__Task instructions__
Would you please copy the part of the material below that opens with the line containing "Where should I click to: Select" and closes with the line containing "Where should I click to: Click"? Copy it exactly, and only it.

__Excerpted data__

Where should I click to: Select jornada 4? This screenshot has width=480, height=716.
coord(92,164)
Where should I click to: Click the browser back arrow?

...

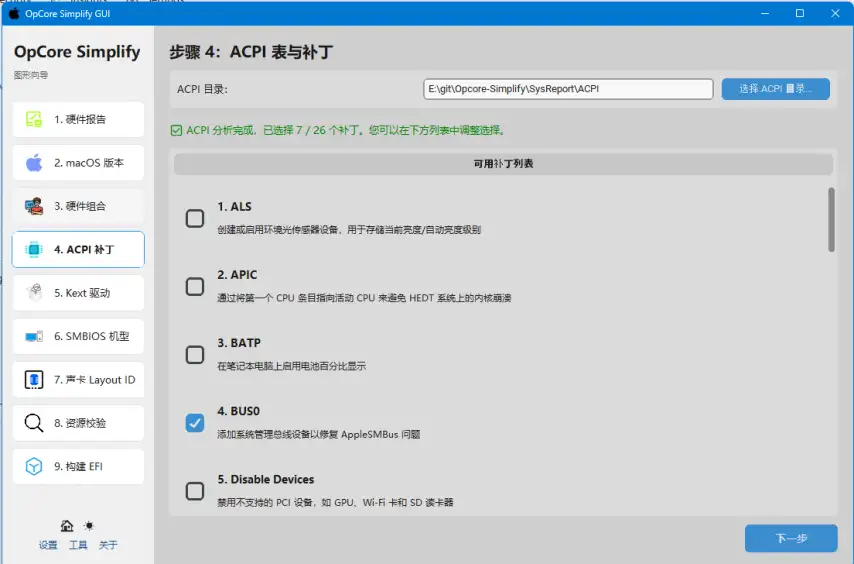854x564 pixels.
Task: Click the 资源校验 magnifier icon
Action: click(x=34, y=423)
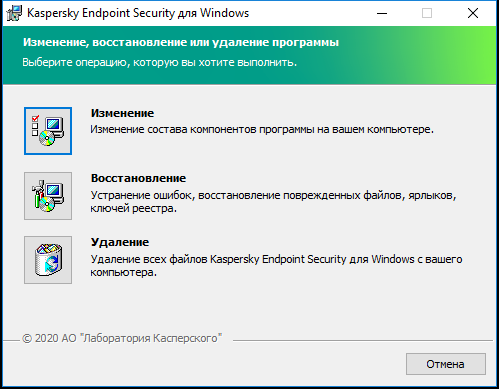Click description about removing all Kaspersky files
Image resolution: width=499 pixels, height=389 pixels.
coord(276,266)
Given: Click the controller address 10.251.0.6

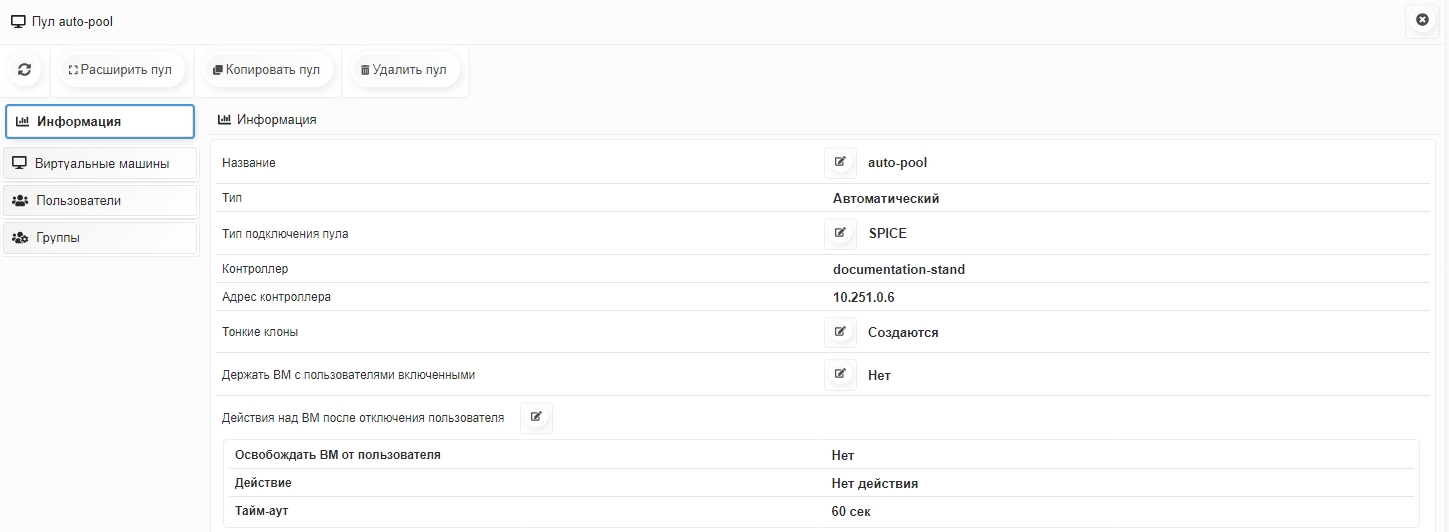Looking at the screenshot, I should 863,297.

---

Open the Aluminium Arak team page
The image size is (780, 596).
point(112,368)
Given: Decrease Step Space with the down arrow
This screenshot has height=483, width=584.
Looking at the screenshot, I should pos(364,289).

__Output of the exercise__
Where should I click to: Select jornada 4? This screenshot has width=480, height=716.
coord(92,164)
Where should I click to: Click the browser back arrow?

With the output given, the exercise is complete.